Problem statement: Work out how many lines of the listing below mention the word "computer", and give only that figure.

══ Provided material ══

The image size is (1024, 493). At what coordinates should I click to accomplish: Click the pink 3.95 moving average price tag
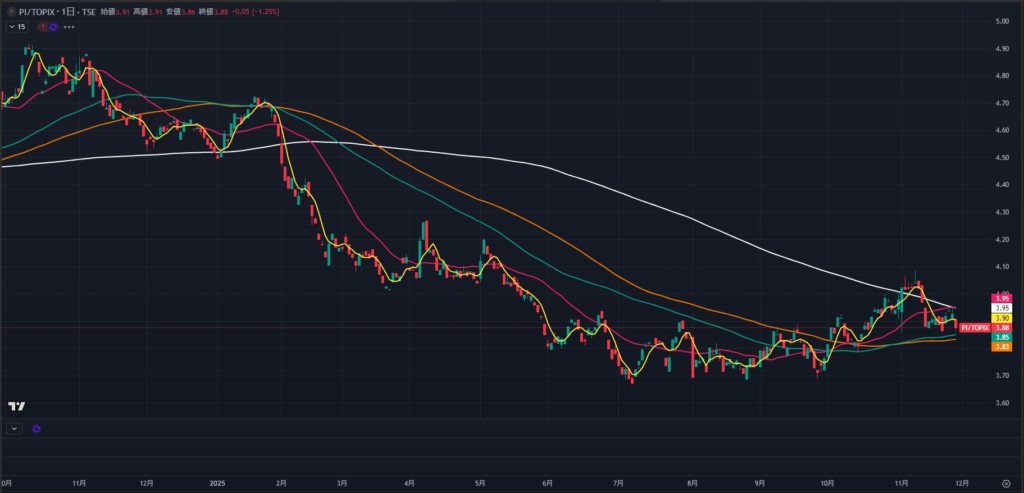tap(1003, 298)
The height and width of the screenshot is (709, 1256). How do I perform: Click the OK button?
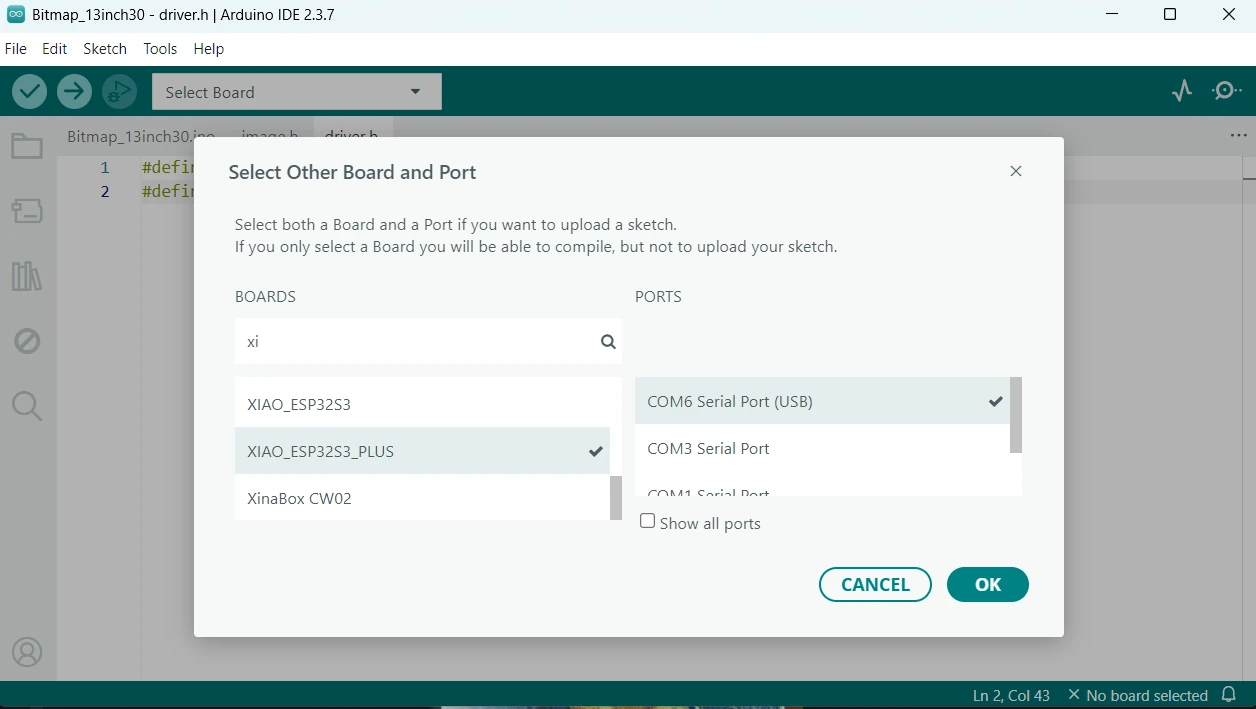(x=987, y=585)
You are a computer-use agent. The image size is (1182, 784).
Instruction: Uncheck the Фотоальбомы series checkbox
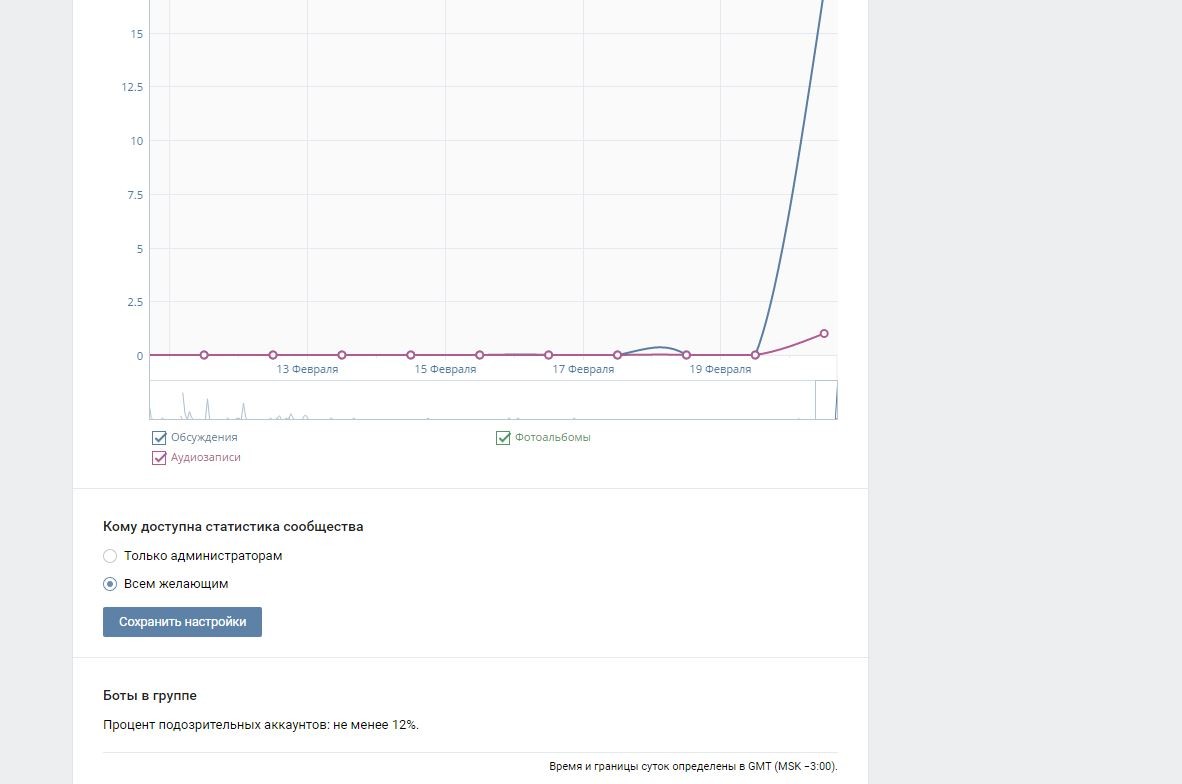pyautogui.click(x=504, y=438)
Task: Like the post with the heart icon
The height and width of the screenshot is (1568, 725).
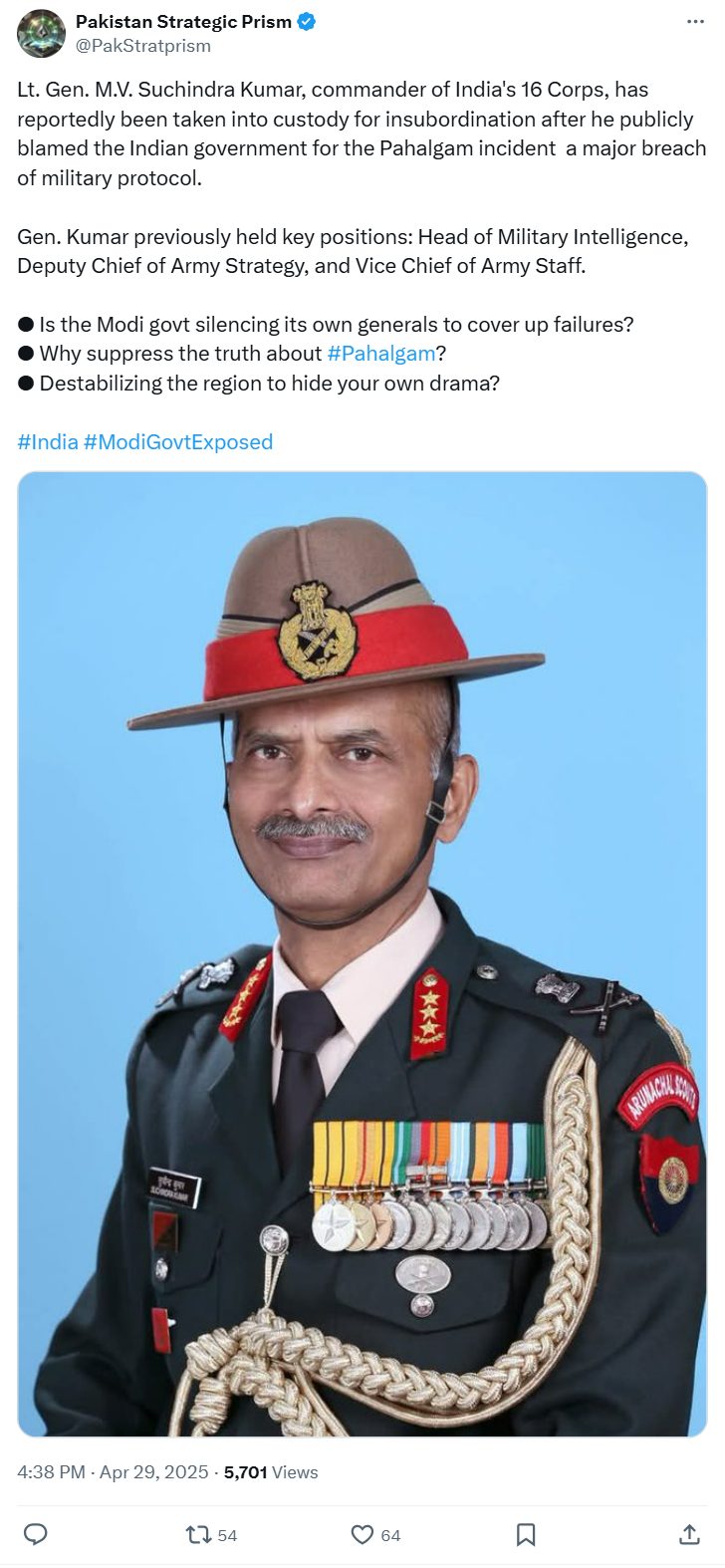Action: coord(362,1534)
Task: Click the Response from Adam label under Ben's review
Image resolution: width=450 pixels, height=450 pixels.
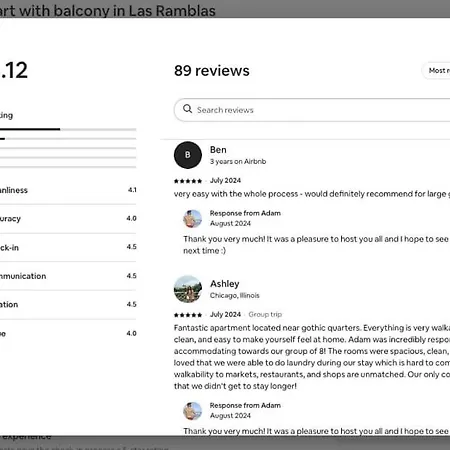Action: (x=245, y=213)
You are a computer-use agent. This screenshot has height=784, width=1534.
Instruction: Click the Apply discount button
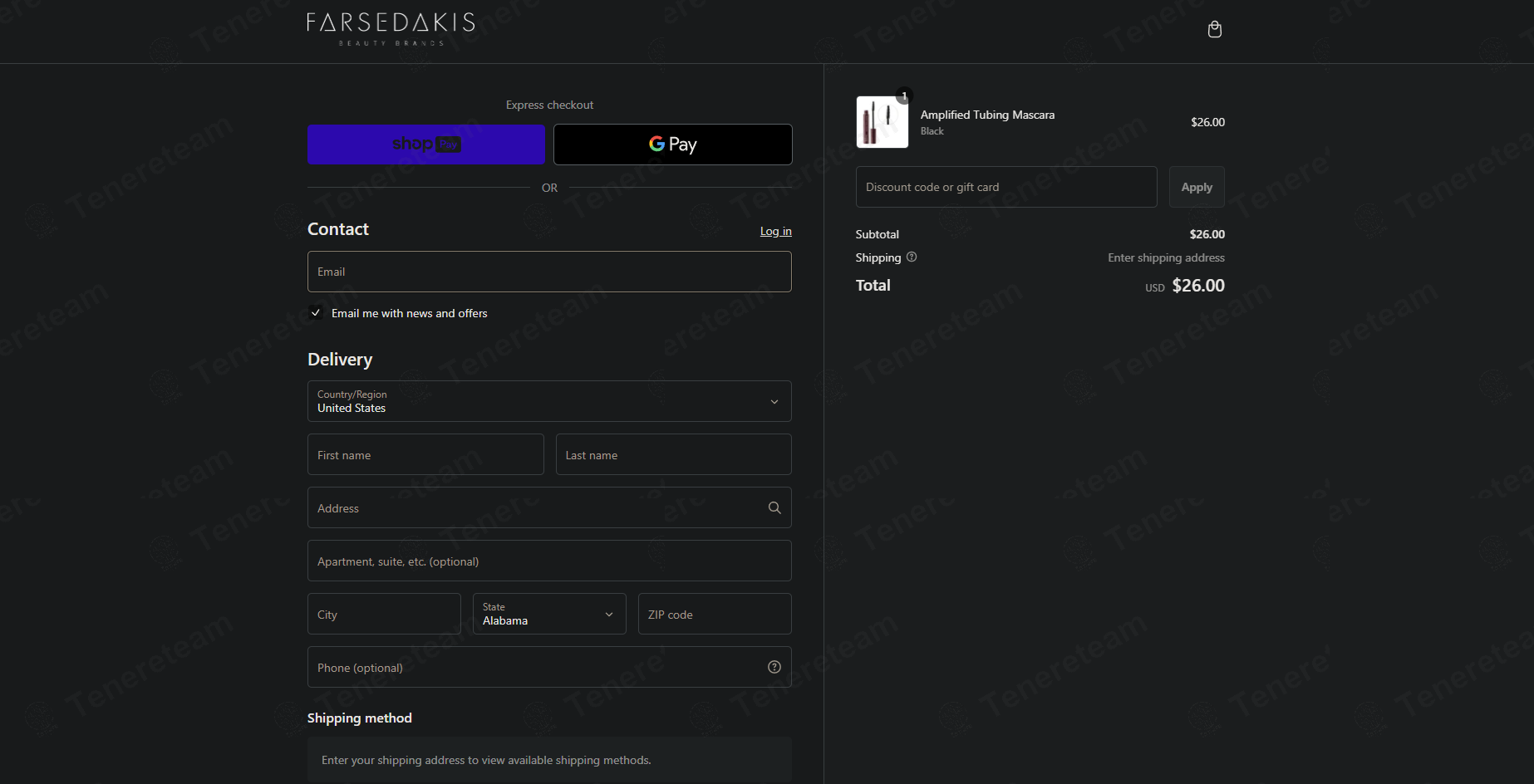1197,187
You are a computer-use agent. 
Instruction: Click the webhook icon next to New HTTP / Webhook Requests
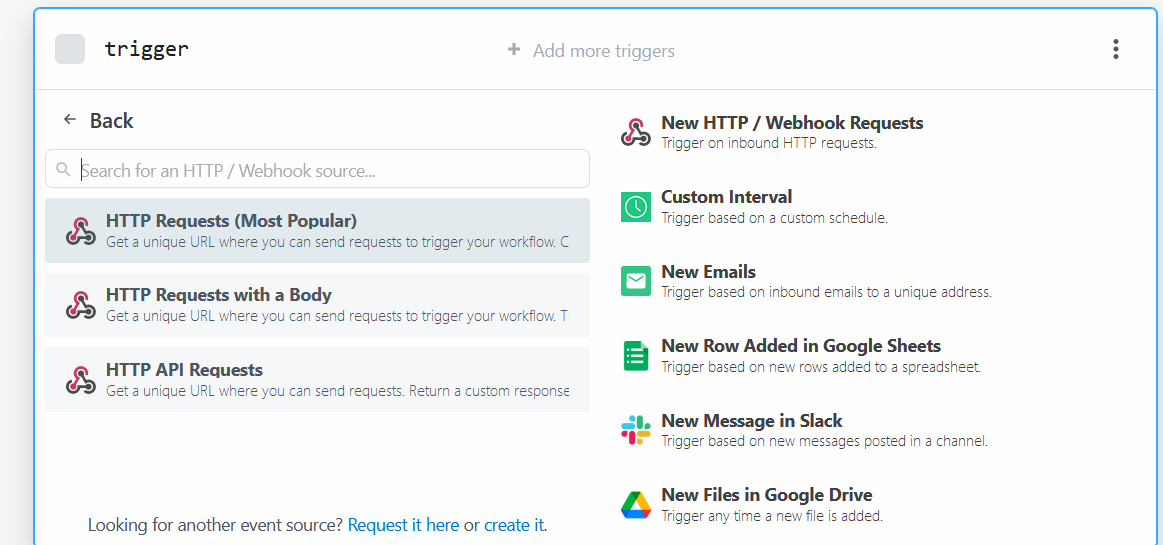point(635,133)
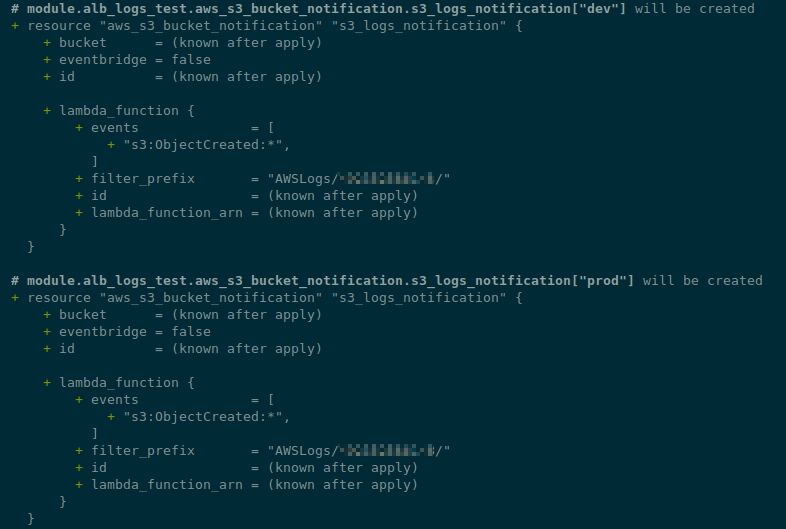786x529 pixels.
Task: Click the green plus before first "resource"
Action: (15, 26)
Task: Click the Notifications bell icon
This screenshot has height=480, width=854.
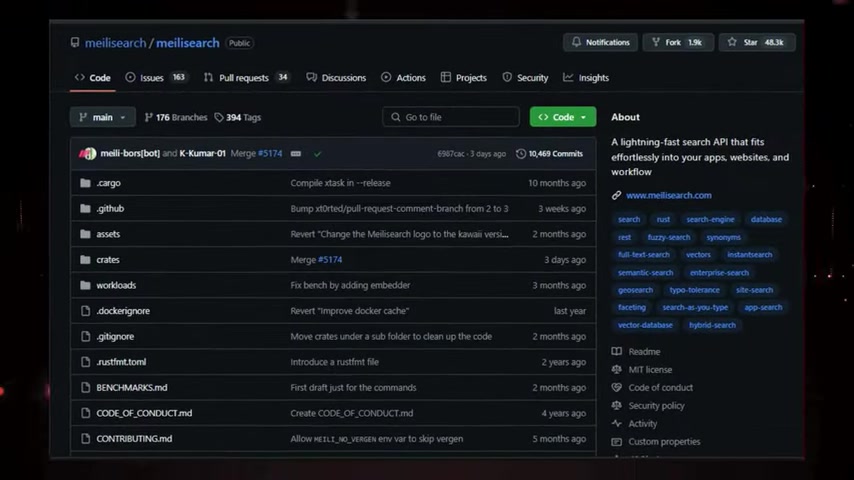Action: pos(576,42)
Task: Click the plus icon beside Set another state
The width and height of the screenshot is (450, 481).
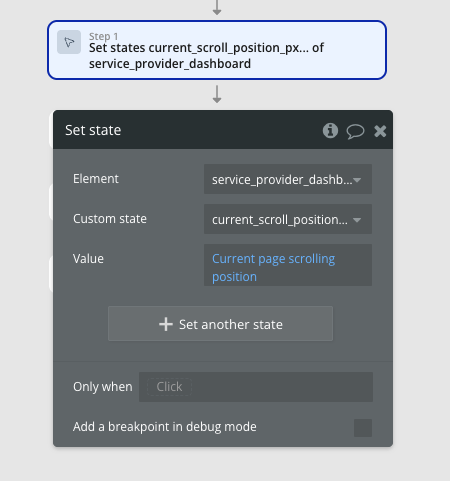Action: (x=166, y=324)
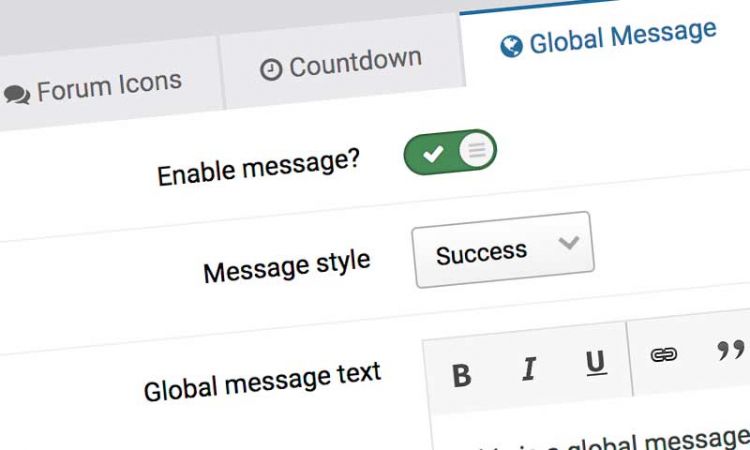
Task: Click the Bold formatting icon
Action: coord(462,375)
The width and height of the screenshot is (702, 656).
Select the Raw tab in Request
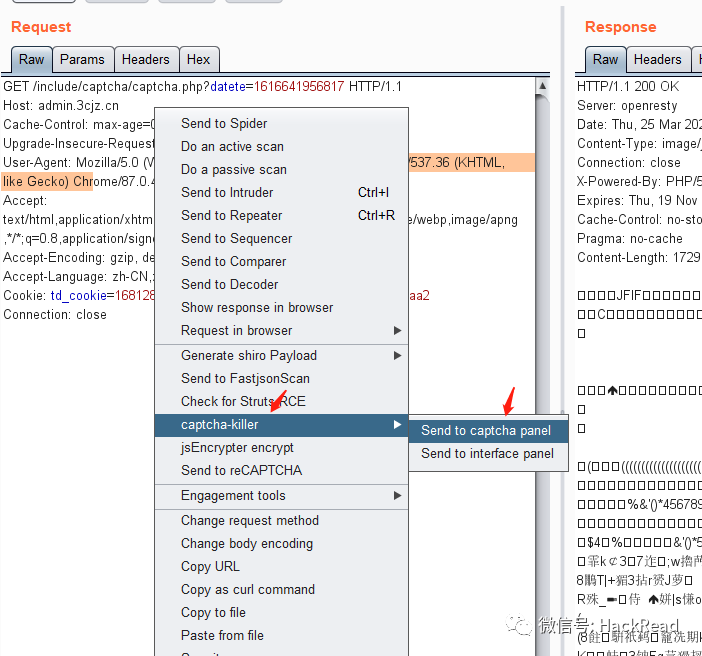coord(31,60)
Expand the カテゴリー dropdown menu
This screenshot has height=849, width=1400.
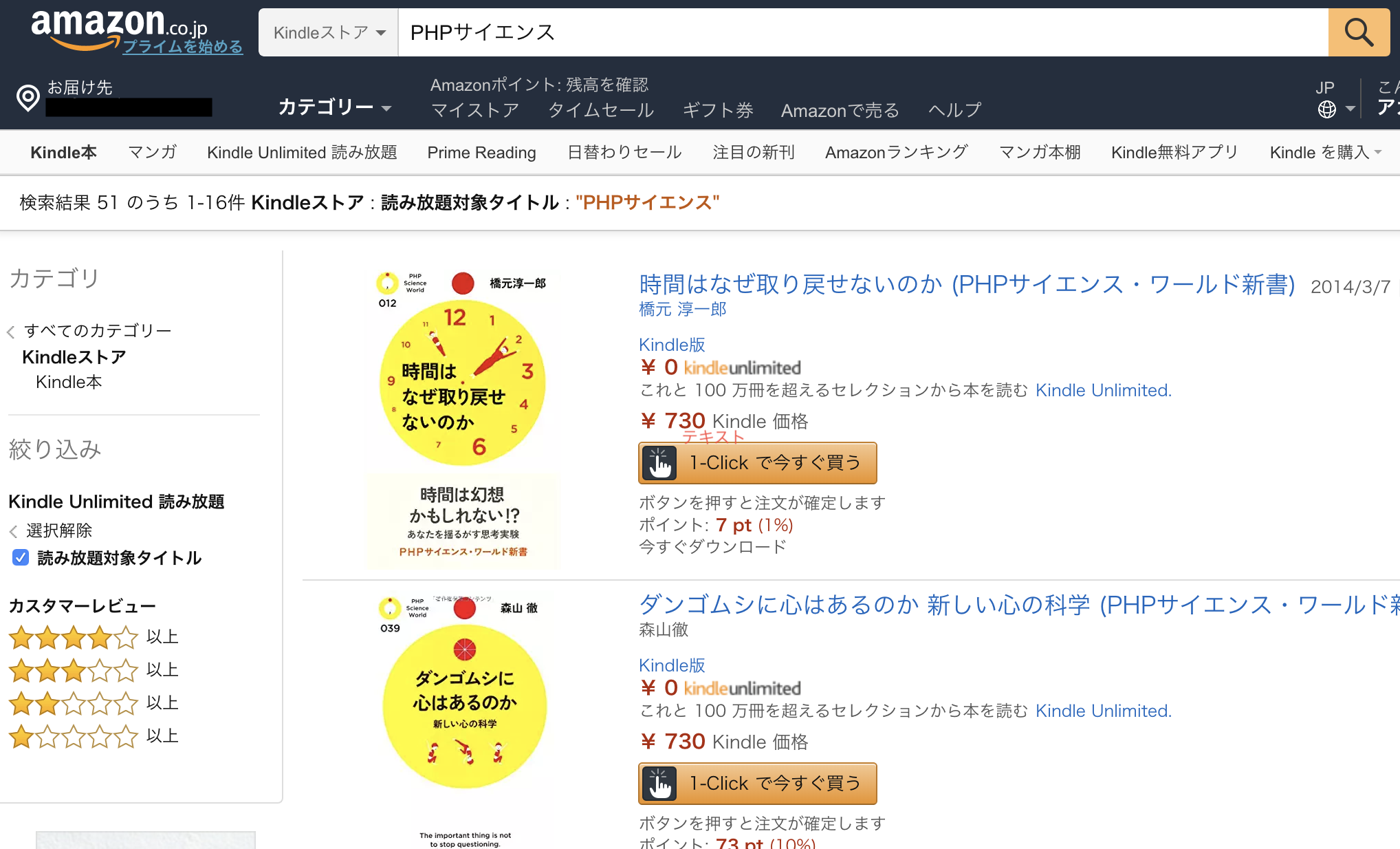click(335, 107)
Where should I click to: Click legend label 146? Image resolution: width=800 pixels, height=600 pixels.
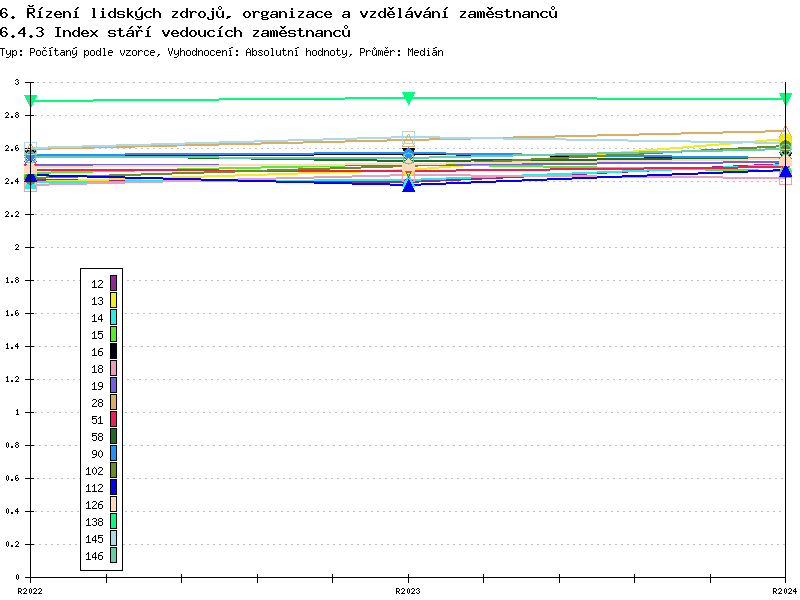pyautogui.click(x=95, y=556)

═══

Reply: 3